Hou ! hou ! hou ! Il entend une femme sangloter. Le jour se lève sur le jardin dont il n’est pas le jardinier.

Il s’éloigne à travers près. Pervenches, anémones, iris, cardamines mauves, toutes les fleurs du printemps portent encore son deuil alors qu’il est vivant.

Il rôde autour d’une maison amie. Son vêtement neuf se confond avec les cerisiers fleuris. Celle qui balaye devant sa porte croit voir un fantôme, son frère aussi. Après son passage, un lilas qui n’était qu’en bourgeons déploie ses grappes mauves.

Il entend rire et courir, beaucoup d’agitation soudain. Il s’éloigne en suivant un ruisseau bordé de narcisses et jonquilles. Le ciel est sans nuages. Une petite fille chante : « Es-tu narcisse ou jonquille ? Es-tu garçon, es-tu fille ? » Il sourit enfin.

Hi han hi han ! L’ânon qui le portait dimanche dernier court à sa rencontre. Comment as-tu fait pour me reconnaître ? Je suis le même, mais je suis un autre.
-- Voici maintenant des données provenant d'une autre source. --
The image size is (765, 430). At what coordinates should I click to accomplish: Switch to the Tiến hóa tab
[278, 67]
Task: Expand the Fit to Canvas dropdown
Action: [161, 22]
Hi han hi han ! Mon père est silencieux et ta mère inquiète, il m’attend, elle te cherche. Hi han hi han ! L’ânon voudrait pleurer comme une fille, il ne peut pas, non, ses pauvres yeux sanieux sont couverts de mouches, il ne peut plus les ouvrir, il souffre.

Le jour décline. Le soleil accoste. Monte dans ma barque, supplie le soleil. Non, dit l’homme nouveau, pas encore. Il ouvre les mains vers le ciel son père, pose les mains sur les yeux aveugles, et l’âne guéri voit dans la nuit comme en plein jour.